The Act, which was dismissed by the US Supreme Court as violating the First Amendment, was "too restrictive to Internet users," said Jauch, who added that "it sought to place more restrictions on the Internet than currently exist for printed material. We would never call for that in the UK."
Jauch said that the Obscene Publications Act in the UK works well and "people would be surprised how applicable it is to the Internet. We're not looking for any further legislation."
Nigel Williams, director of UK-based pressure group ChildNet International said that the CDA was "not quite a quick fix, but certainly a government fix to the problem." Williams added that more needed to be done to protect children and that legislation was not necessarily the answer. "We're now in a probationary period," he said. "There is no complete solution and therefore everyone has to chip-in."

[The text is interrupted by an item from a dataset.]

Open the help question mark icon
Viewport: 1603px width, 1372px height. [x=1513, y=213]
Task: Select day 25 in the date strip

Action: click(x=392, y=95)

ChildNet will launch proposals at next month's Global Communications conference in Bonn, Germany to make governments, ISPs, browser developers and parents work together. Williams said that no one body can take full responsibility and cited firms such as SurfWatch, which is working to make its site-blocking software 90 per cent effective. "If you're a parent will you accept 90 per cent effectiveness?. Probably not." Williams also welcomed Bill Gates's claim that Microsoft is taking the lead in site ratings but added, "I challenge any parent with little experience of the Internet to find the security measures."